Levin et al9 using a recombinant JL5 antigen of T.cruzi that represents COOH terminal portion of a T.cruzi ribosomal P protein (RP) and its synthetic peptide comprising the 13 C-terminal residues of P ribosomal protein (R-13) that shares 90% of homology to the ribosoma P protein epitope recognized in systemic lupus erythematosus, found a positive correlation of high anti-RP antibody levels of IgG1 subclass with severe CCC. However, Cerban et al7 did not find a clear association between anti-T cruzi IgG1 levels and the severity of the cardiomyopathy.

The differences observed between our data and in particular Cerban's data could be due to the antigen source it self. In our case a crude epimastigote extract was used, whereas they used formaldehyde-treated complete epimastigotes or FIV fraction antigen, obtained after centrifugation at 105,000g and electrophoresed under a pH gradient, using proteins separeted at pH 45. Formaldehide-treated epimastigotes may carry distinct altered epitopes, while purified antigens as FIV could call for a restricted antibody population and for binding to a selected number of epitopes.

In regard to Levin's data they identified a restricted IgG1 cross-reacting autoantibody response and severe cardiomegaly that could be induced under Th2 preferential immune response, whereas in our case IgG2 anti-Tcruzi antibodies could be induced under T.cruzi antigen driven and Th1 preferential immune response.

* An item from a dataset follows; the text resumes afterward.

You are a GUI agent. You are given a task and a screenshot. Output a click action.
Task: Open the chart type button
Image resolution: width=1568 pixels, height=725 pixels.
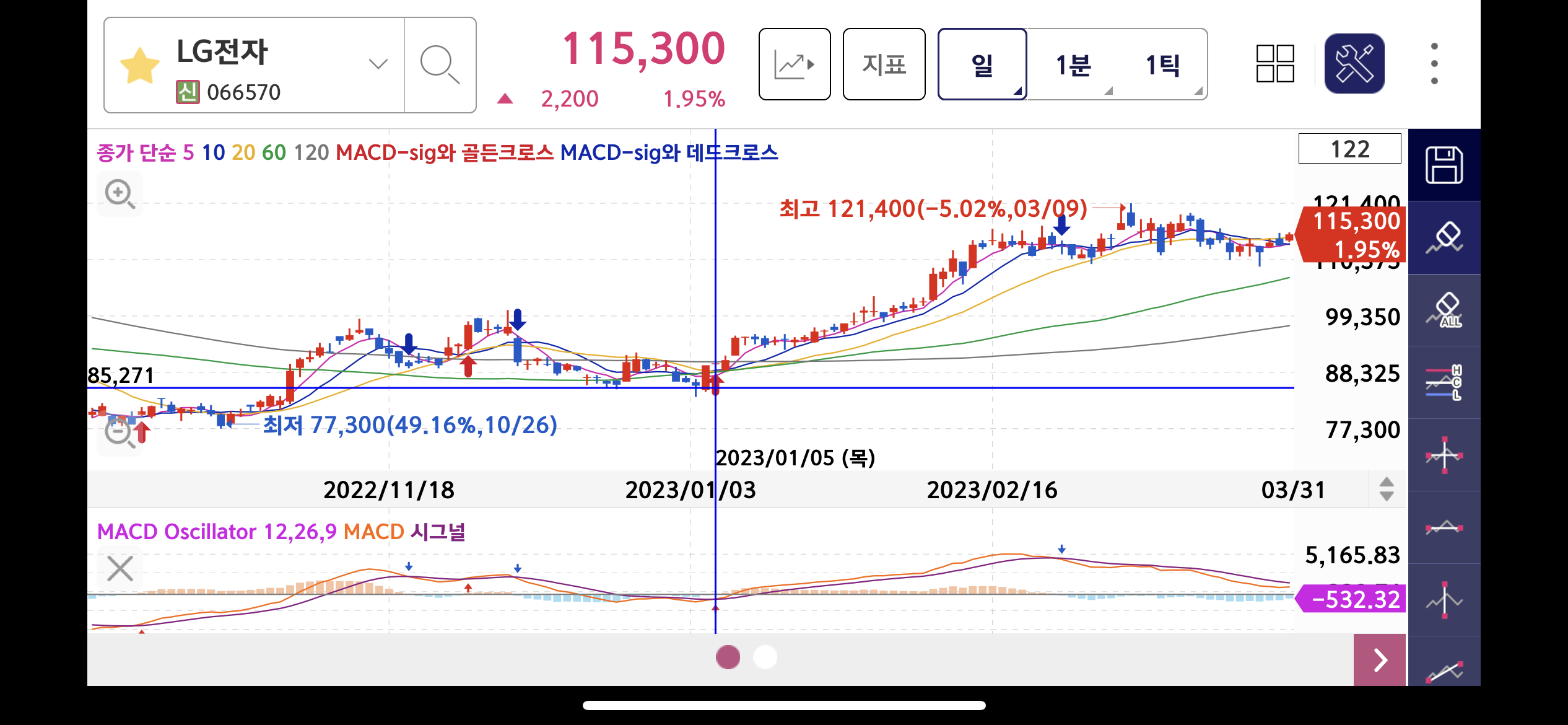[x=794, y=64]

A very recently published paper by Cordeiro et al found IgG1 and IgG2 as the predominant main subclasses by conventional serology assay whereas IgG1 and IgG3 were the predominant ones in lytic antibodies assay. Reactivity of IgG2 antiepimastoges antibodies was greater in indeterminate and cardiac cases than in digestive. Furthermore, a high levels of IgG1 lytic antibodies was associated with the most of the indeterminate individuals.27

In summary, these our observations suggest a mixed Th1/Th2 immune response in human Chronic Chagasic Cardiopathy patients, as well as a possible association of chamber dilatation with high levels of IgG2 anti-T.cruzi antibodies.

 

Conclusions

Although a definitive study still is not available, there are several observations, including this work, which demonstrate a high specific humoral immune response in CCC patients. A mixed Th1/ Th2 response seems to be characteristic of chronic phase of AT, differences between cardiac and mega syndromes include specific IgG subclass response.

 

Acknowledgments: We wish to thank Dr Luis H. Silveira Torres for reviewing the manuscript.